🤖 AI Summary
To address knowledge degradation in anomaly detection caused by continual evolution of product categories in industrial settings, this paper proposes a multi-expert continual learning framework. Methodologically: (1) we introduce a novel dynamic expert assignment mechanism based on feature similarity, routing each new class to the most semantically proximate expert; (2) we design a lightweight knowledge preservation strategy integrating optimized core-set selection with task-specific replay buffers, eliminating the need for full retraining. Evaluated on the MVTec AD dataset comprising 15 object categories, our approach achieves a mean AUROC of 0.8259—significantly outperforming single-expert baselines—while effectively mitigating catastrophic forgetting. The framework strikes a favorable trade-off among detection accuracy, inference efficiency, and scalability to evolving category distributions.
📝 Abstract
In this paper we propose MECAD, a novel approach for continual anomaly detection using a multi-expert architecture.
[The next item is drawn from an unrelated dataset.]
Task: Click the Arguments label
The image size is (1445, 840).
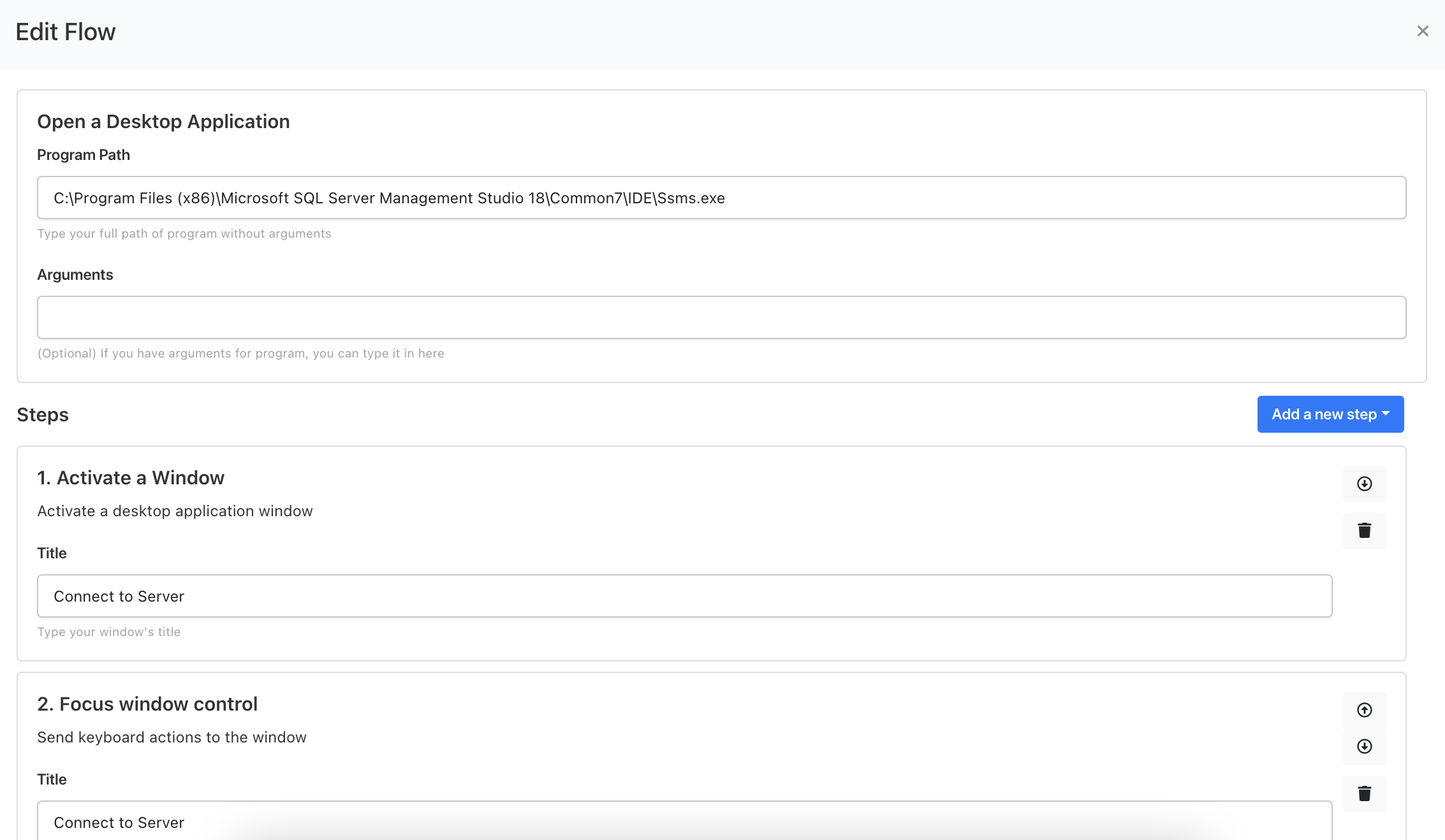Action: pos(75,275)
Our system dynamically assigns experts to object classes based on feature similarity and employs efficient memory management to preserve the knowledge of previously seen classes. By leveraging an optimized coreset selection and a specialized replay buffer mechanism, we enable incremental learning without requiring full model retraining. Our experimental evaluation on the MVTec AD dataset demonstrates that the optimal 5-expert configuration achieves an average AUROC of 0.8259 across 15 diverse object categories while significantly reducing knowledge degradation compared to single-expert approaches. This framework balances computational efficiency, specialized knowledge retention, and adaptability, making it well-suited for industrial environments with evolving product types.